Super helpful. Thanks.

Fred Thiel
Chairman and CEO, MARA

Just one other comment I'll make, is that, you know, a key difference between our model and what most of our peers are doing is they are typically starting with 1 reasonably sized site, 250 MW, 300 MW, something like that. Then they have to sink all their attention and capital into getting that site done. Then they go to the second site, then they go to the third. With the Starwood model, we can just go out and acquire, and then they can do their part of the deal, and we can move at a much faster pace and scale much faster than if we were trying to do this all on our own.

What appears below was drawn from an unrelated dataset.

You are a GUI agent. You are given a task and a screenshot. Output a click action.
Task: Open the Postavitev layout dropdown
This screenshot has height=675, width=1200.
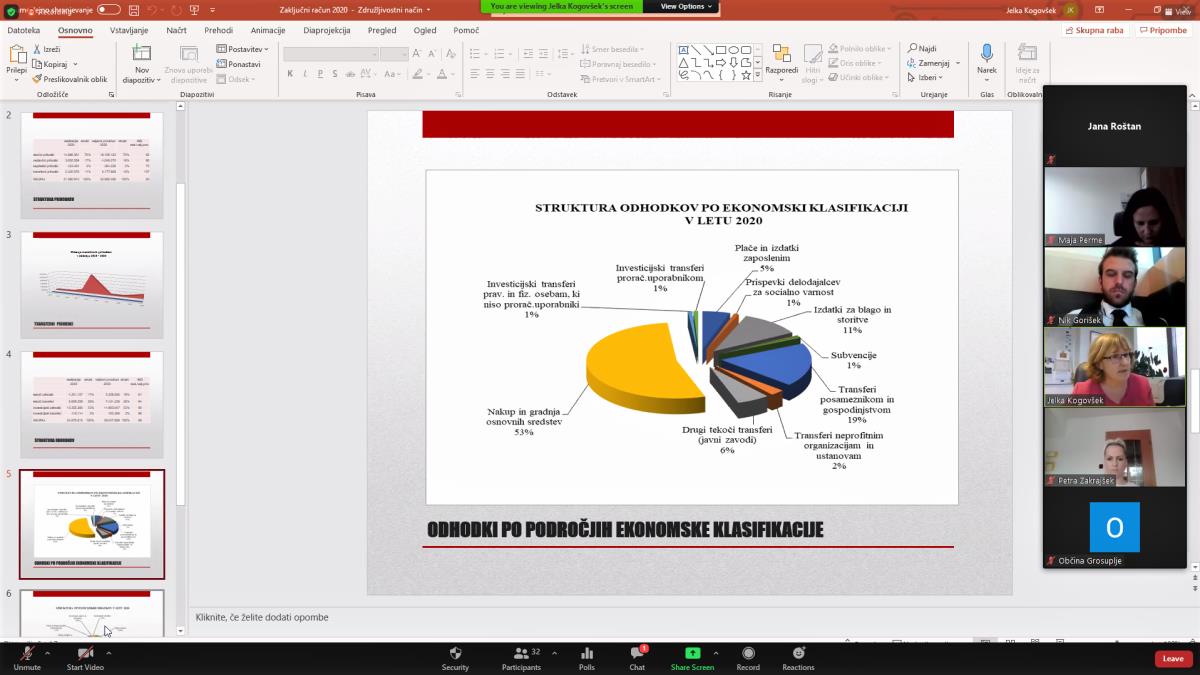coord(243,49)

I think that's where, while we may be late to the party, I think we're gonna catch up quickly, and I think we're gonna scale past what some of our peers are doing because of the value of this partnership.

Ben Sommers
Analyst, BTIG

Super helpful. Thanks for taking my questions.

Operator

Thank you. That's all the time we have for questions today, so I'll hand the floor over to Robert Samuels for closing remarks.

Robert Samuels
VP of Investor Relations, MARA

Thanks, operator, and thank you everyone for joining us today. If you do have any questions that were not answered during today's call, please feel free to contact our investor relations team at ir.mara.com. Thanks very much. Enjoy the rest of the day.

Operator

Thank you. All parties may disconnect.